──────── RAW DATA ────────

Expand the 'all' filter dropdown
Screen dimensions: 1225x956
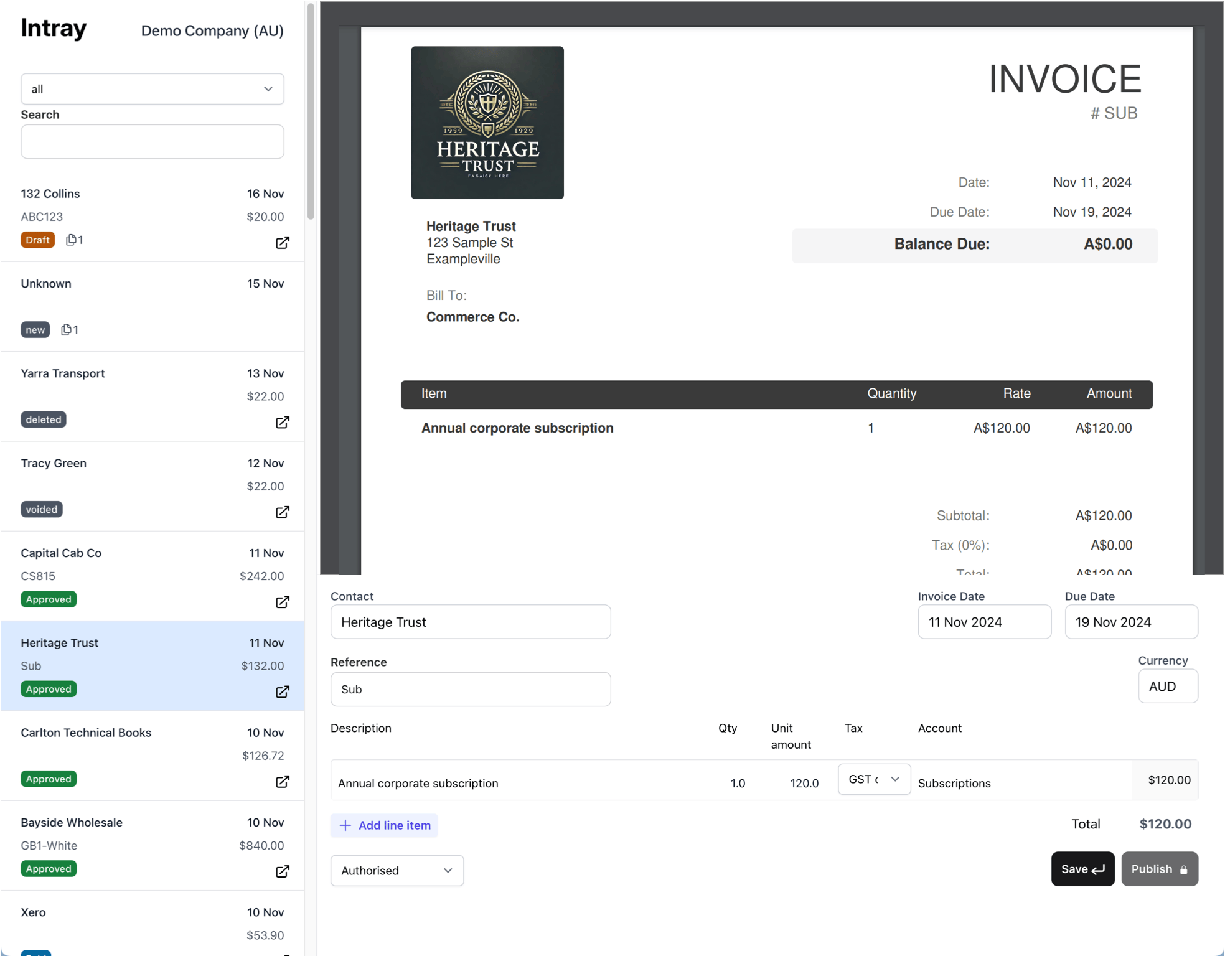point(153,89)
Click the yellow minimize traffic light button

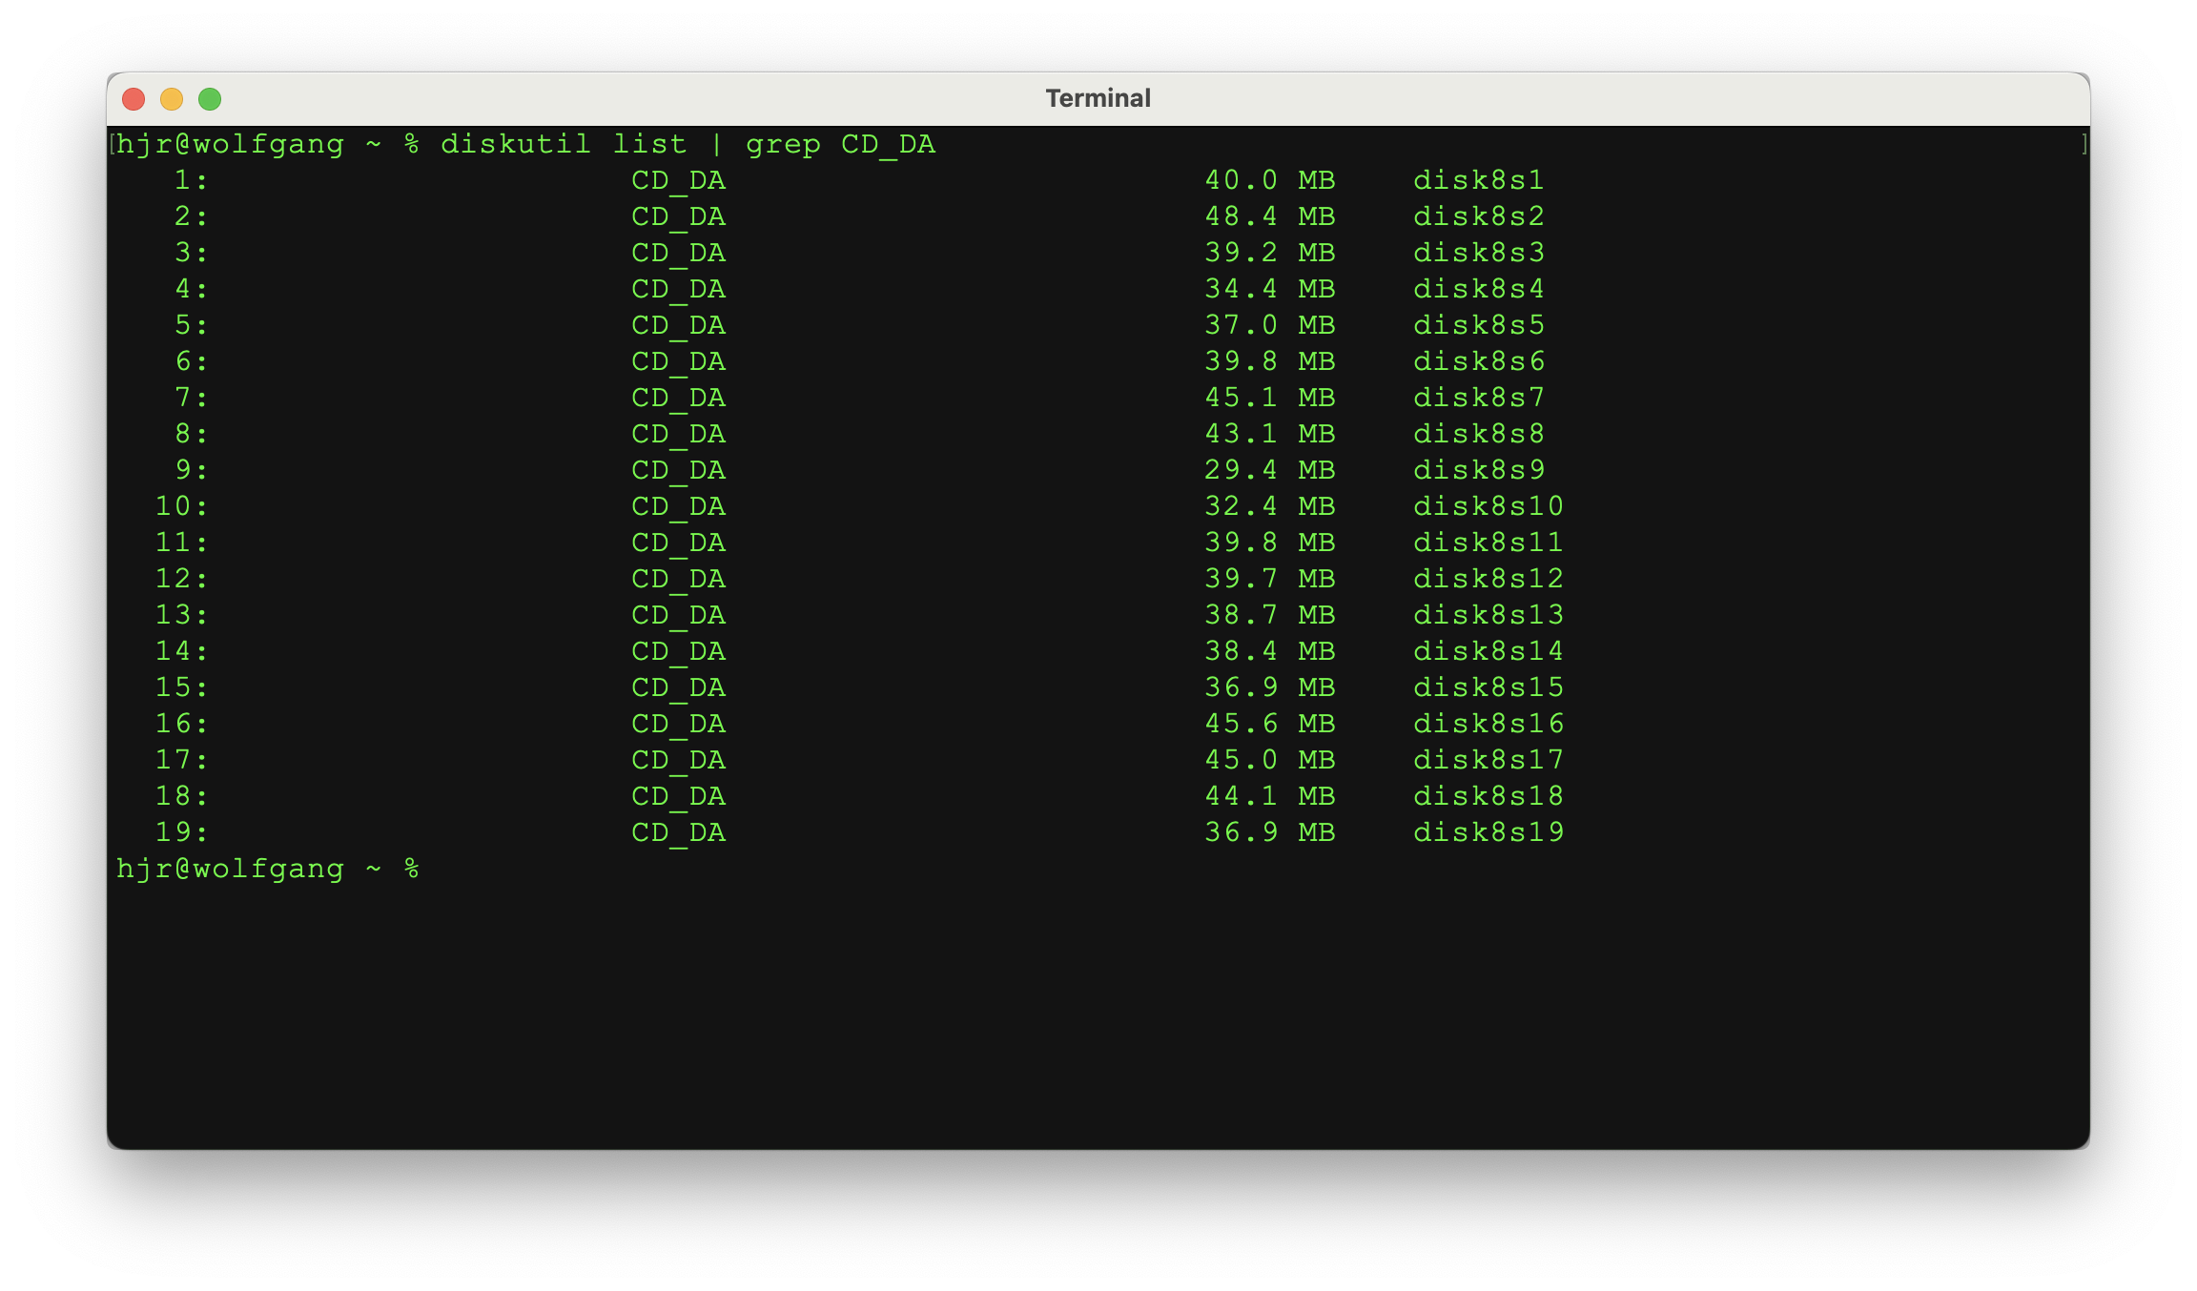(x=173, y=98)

────────
──────── RAW DATA ────────

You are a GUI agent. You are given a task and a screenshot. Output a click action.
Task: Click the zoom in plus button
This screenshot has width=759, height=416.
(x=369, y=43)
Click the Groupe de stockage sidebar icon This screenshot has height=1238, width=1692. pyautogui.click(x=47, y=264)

────────

• **ASSIGNMENT**:
In the entries above, the lines from the one bearing "This screenshot has width=759, height=416." up to and including the one bearing "Click the Groupe" should be transcribed exactly; no other line is wanted.

• **ANSWER SPACE**:
This screenshot has width=759, height=416.
(x=369, y=43)
Click the Groupe de stockage sidebar icon This screenshot has height=1238, width=1692. pyautogui.click(x=47, y=264)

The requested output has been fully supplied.